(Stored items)
========================
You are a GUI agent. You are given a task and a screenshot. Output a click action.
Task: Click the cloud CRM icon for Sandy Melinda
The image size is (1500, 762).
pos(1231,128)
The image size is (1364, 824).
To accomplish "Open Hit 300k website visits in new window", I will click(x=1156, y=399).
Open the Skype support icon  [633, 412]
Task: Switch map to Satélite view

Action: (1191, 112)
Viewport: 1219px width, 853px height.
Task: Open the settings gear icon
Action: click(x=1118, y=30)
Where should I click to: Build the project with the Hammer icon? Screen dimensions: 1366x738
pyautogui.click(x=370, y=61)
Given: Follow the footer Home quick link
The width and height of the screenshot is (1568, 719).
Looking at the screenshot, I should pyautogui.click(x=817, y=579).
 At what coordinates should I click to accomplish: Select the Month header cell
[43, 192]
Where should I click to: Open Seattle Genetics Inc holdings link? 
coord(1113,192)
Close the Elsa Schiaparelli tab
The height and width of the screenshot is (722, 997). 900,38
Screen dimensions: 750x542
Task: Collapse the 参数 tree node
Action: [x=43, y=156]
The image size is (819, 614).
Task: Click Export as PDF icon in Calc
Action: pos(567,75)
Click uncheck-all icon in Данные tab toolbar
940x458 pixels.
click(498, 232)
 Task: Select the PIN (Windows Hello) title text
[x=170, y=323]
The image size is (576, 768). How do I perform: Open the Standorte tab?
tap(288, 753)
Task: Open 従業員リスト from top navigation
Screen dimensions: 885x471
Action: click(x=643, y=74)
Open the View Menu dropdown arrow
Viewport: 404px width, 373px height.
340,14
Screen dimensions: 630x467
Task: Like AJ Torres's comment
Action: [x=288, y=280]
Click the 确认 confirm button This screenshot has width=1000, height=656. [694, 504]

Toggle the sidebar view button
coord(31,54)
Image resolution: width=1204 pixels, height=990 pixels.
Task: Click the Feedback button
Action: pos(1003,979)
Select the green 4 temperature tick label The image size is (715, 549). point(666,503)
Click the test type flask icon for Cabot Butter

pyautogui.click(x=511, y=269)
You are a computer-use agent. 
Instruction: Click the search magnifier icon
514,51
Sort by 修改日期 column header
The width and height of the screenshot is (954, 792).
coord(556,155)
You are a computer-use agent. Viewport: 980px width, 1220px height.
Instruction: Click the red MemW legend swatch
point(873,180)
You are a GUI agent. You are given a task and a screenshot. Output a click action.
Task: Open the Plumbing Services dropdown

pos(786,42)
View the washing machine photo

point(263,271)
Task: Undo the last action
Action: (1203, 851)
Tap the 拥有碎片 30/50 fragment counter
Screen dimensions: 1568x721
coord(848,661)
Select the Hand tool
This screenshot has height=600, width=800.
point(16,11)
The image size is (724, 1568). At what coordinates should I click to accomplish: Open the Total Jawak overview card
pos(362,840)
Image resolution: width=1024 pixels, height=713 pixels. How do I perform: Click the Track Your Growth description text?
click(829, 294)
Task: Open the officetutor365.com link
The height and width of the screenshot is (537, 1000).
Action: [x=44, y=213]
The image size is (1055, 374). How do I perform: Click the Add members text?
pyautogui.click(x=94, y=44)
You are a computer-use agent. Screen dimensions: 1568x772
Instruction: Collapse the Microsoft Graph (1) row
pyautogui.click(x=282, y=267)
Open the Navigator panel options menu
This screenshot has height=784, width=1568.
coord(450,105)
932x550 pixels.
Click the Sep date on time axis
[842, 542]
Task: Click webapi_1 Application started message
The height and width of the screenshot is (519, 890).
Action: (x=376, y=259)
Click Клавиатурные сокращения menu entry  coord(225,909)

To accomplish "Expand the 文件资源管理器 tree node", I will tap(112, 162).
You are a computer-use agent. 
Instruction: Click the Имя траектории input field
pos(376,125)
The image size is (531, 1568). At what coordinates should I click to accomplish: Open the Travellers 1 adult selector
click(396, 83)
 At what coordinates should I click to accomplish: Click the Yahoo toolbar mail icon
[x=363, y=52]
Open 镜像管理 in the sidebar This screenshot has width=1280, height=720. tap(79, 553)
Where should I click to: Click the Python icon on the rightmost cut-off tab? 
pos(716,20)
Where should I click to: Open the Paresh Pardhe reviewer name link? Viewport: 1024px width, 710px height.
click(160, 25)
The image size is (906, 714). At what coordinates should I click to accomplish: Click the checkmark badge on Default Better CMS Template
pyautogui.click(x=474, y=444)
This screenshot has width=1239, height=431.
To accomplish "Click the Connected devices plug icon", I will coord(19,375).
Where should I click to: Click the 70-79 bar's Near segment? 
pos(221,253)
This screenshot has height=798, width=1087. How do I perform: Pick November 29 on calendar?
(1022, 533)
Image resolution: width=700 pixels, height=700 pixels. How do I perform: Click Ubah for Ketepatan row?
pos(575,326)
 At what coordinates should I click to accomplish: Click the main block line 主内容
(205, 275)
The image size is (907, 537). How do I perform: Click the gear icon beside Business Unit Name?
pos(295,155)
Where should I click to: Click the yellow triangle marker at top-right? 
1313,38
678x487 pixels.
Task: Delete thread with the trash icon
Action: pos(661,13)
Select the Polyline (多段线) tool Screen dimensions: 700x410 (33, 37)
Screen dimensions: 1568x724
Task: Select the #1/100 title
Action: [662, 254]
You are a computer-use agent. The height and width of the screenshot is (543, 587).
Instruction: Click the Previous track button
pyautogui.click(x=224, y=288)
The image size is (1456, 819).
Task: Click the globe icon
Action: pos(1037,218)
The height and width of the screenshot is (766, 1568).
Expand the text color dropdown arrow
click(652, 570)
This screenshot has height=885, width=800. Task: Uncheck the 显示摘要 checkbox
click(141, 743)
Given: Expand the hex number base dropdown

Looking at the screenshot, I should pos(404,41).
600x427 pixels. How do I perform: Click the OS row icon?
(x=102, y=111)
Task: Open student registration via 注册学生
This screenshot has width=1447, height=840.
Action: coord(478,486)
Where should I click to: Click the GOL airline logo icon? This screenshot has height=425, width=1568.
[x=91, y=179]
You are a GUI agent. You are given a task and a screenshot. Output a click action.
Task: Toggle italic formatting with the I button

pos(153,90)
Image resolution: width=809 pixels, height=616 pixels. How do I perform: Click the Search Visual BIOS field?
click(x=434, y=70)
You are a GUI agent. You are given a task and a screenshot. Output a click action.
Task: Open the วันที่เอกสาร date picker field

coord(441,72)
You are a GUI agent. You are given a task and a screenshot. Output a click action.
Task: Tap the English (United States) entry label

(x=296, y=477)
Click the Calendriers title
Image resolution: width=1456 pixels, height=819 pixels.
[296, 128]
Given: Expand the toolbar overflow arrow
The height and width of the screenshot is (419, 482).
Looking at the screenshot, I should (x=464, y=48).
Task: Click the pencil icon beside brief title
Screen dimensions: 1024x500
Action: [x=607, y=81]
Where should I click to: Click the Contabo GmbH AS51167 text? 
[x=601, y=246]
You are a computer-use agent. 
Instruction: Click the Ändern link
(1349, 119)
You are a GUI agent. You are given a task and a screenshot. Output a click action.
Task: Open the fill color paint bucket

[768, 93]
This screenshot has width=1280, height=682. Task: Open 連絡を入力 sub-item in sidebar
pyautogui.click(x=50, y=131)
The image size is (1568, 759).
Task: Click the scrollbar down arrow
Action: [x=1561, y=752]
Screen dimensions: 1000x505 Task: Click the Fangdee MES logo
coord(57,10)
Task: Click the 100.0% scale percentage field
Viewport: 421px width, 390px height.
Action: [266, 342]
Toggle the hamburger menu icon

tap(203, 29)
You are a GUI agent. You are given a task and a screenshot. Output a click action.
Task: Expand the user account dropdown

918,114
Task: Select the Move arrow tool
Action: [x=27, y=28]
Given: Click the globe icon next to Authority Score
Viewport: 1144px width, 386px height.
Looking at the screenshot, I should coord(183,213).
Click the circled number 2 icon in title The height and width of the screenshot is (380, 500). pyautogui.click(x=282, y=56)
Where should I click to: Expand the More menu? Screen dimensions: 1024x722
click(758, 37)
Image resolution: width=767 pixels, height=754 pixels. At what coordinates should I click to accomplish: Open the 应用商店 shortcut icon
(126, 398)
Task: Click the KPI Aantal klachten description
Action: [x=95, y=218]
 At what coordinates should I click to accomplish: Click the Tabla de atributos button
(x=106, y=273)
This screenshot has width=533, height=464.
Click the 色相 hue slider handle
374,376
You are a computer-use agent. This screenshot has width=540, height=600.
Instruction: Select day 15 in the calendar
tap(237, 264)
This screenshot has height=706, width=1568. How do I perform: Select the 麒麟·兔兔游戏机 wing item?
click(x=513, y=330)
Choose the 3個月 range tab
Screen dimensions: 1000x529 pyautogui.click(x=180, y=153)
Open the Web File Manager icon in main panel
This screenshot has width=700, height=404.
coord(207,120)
========================
**Aim of the task:** In the records above, how many lines contain the string "will"? State that number only.

**Completed exercise:** 3